[Reading passage]
## Begin
Call Me Ishmael

Moby-Dick

November 14, 1851: Moby-Dick is published in New York. It is 635 pages. The previous month, a censored version of the novel had been published in London. It was in three volumes and titled The Whale.

November is a good month to read the novel. It’s an anniversary and it is the month the story begins.

You don’t have to read the whole novel. How about one chapter?

  • Chapter 9: The Sermon. Father Mapple delivers a sermon to a congregation of sailors, sailors’ wives, and widows in the New Bedford Whalers’ Chapel. Ishmael and Queequeg are there. Mapple reads a hymn about Jonah – that Biblical character who was swallowed by a hat else?] a WHALE:
  • Chapter 28: Ahab. This is the Captain’s first appearance after 27 chapters. The crew hadn’t seen him yet either. He doesn’t speak here.
  • Chapter 30: The Pipe is only a page long.
  • Chapter 32- Cetology Some people suggest you skip the interchapter. I have read the book cover to cover and also read just the interchapters cover to cover. I like all the whale and whaling knowledge.
  • Chapter 40: Midnight, Forecastle. The mythology of the sailor through ones from different lands and cultures.
## End
[Data section]
## Begin
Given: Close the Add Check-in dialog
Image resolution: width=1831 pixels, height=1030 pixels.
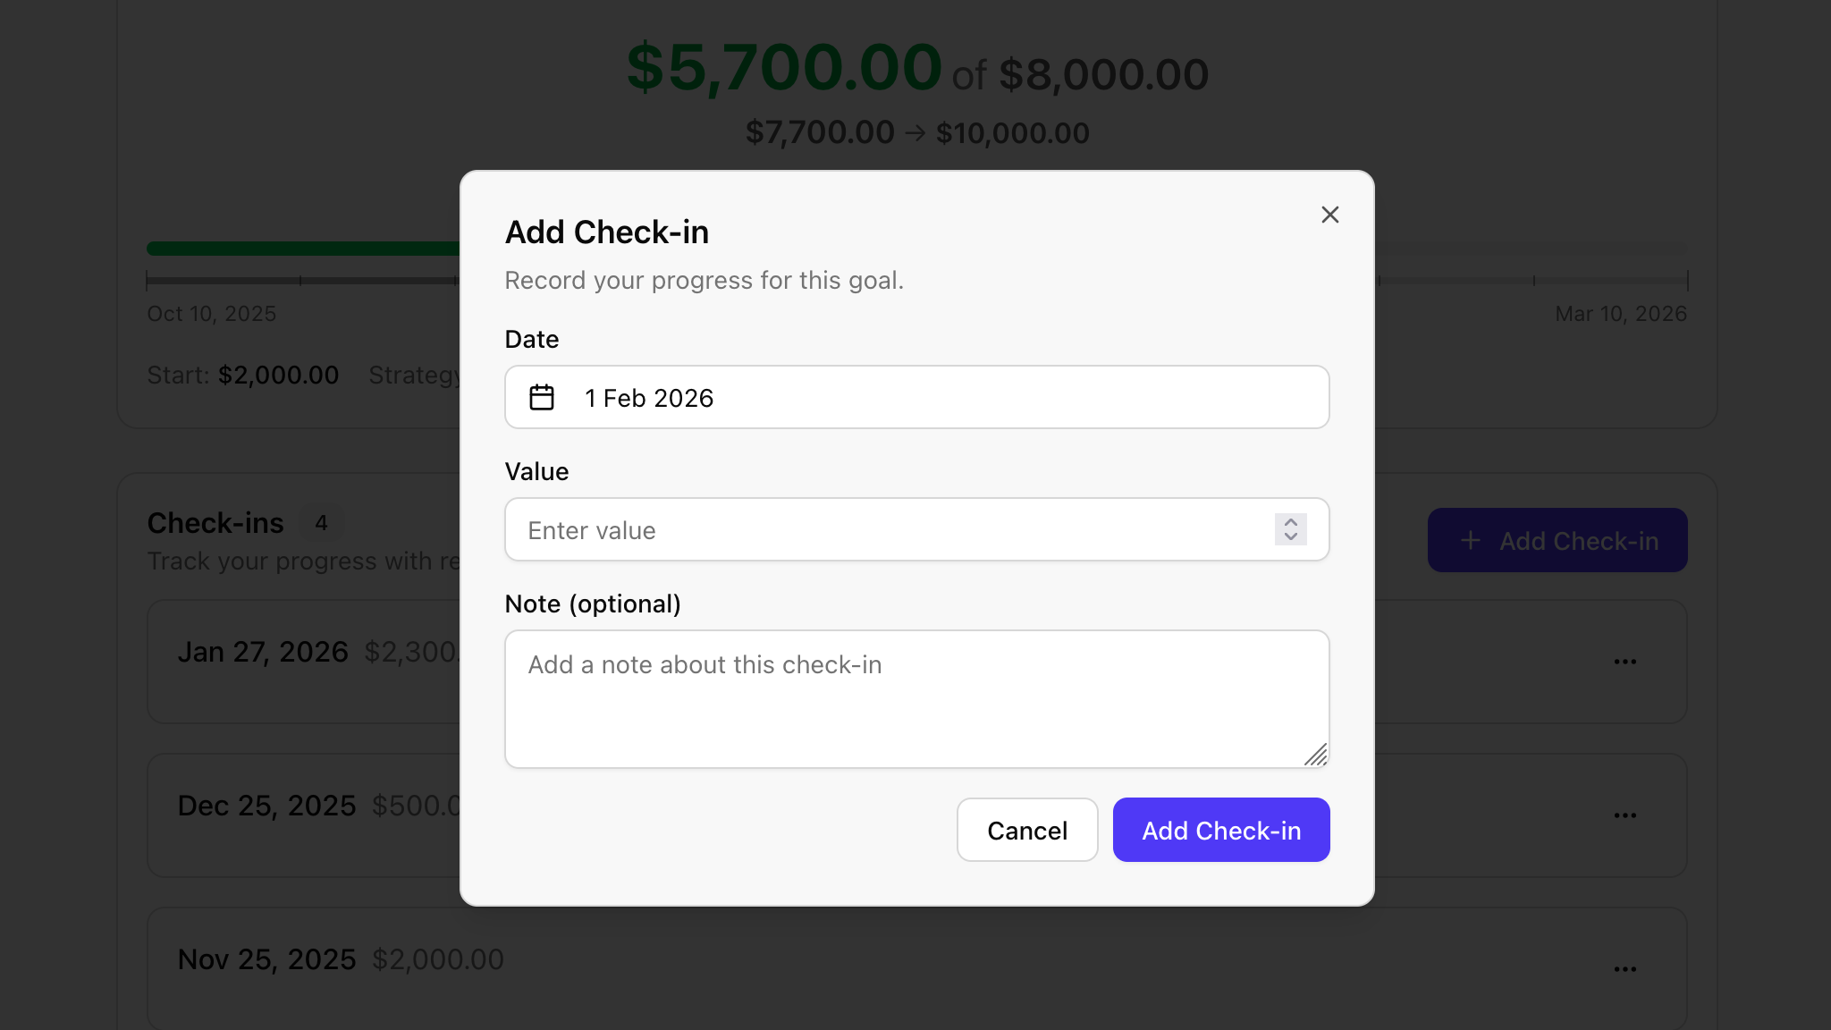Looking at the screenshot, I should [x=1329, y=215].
## End
[The tasks]
1. Translate this sentence from the Moby-Dick page into Spanish: "November is a good month to read the novel."
2. From the Moby-Dick page, copy the part that opens with the words containing "Call Me Ishmael" and closes with "titled The Whale.".

[Solutions in order]
1. Noviembre es un buen mes para leer la novela.

2.
Call Me Ishmael

Moby-Dick

November 14, 1851: Moby-Dick is published in New York. It is 635 pages. The previous month, a censored version of the novel had been published in London. It was in three volumes and titled The Whale.